Not only this, but in carefully worded statements, the Chinese have stated that Hong Kong’s business is China’s business, and that all other countries should respect their sovereignty. This is important to note, most countries won’t interfere with anything involving China, as trade with them is extremely important for any country’s future economic growth, especially the US, Canada and Europe. China will not have its authority challenged, and US-China relations haven’t always been peachy.
In an interview with Council on Foreign Relations, Elizabeth C. Economy, a C.V. Starr Senior Fellow and Director for Asia Studies, said that, “Party leaders have reportedly met with foreign business communities to inform them that Beijing expects them not to support the protesters or their businesses will suffer. There is a lot going on behind the scenes, but in terms of the actual negotiations and discussions, the Hong Kong government is directly managing the negotiations with the protesters.”
In some way, these protests are of note to those around the world. The people of Hong Kong ultimately won’t be able to sway Beijing. They simply don’t have enough weight to push back against a country as massive and as powerful as China. In other countries, a protest of such scale would be much more capable of changing something.
These protests matter, and they’re reassuring especially in a time when the youth are politically inactive.
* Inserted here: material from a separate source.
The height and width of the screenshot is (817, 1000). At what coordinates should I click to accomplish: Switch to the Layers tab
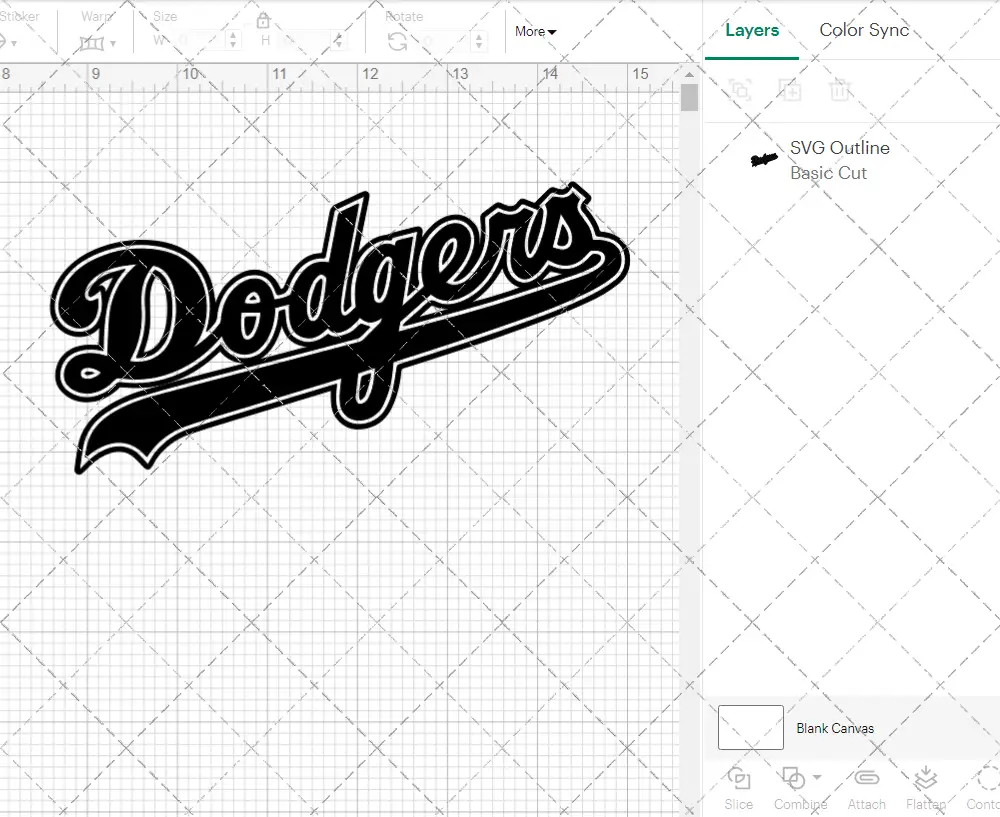752,30
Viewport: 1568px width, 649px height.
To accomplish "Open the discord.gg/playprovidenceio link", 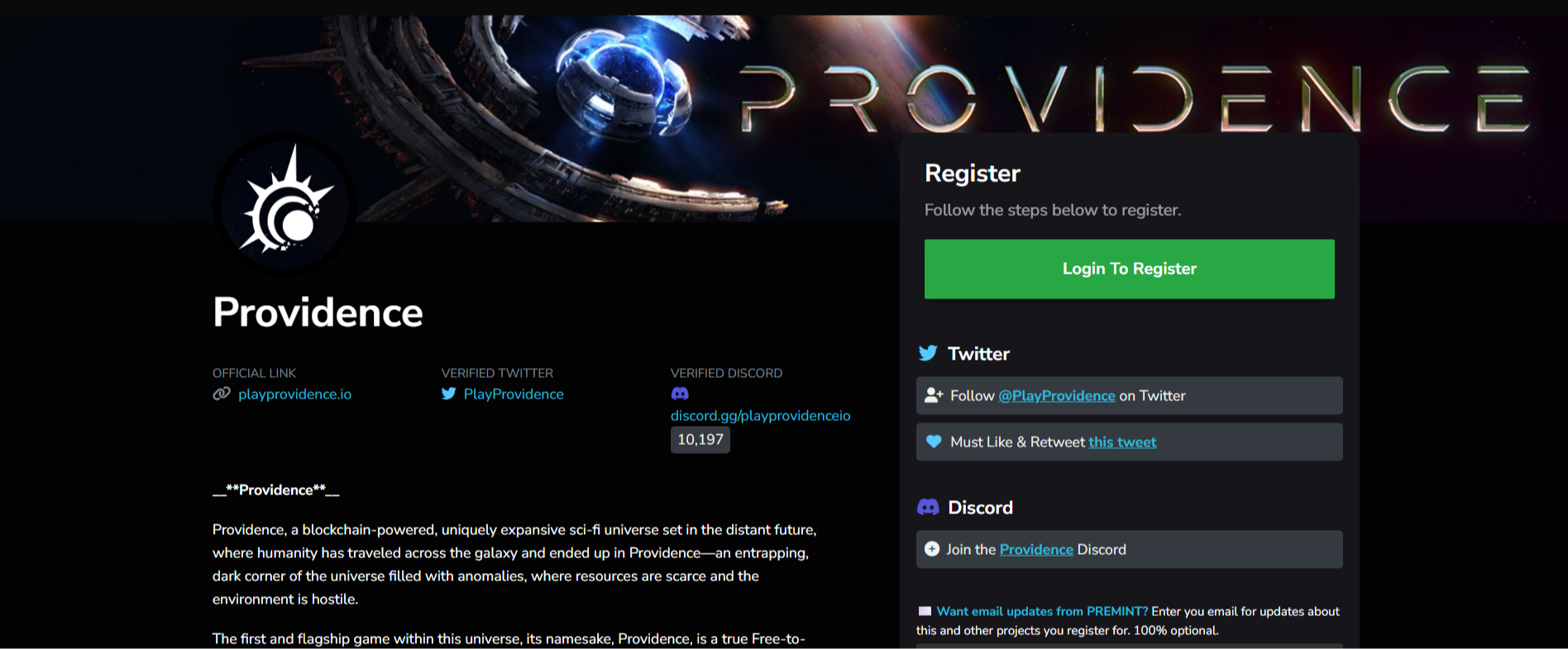I will [x=760, y=416].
All over the western world, young people consistently vote the least. It seems to be that you care a lot when you haven’t a choice, but it’s easy to get apathetic when you do. After the Arab Spring, Occupy Wall Street, Hungary’s internet tax protest, and now the Umbrella Revolution — all are making Canadian youth look more and more passive.
Tristan Johnston holds British-Canadian dual citizenship, and has lived in both Berlin and Vienna for six months each. During 2010, he spent two weeks in Hong Kong.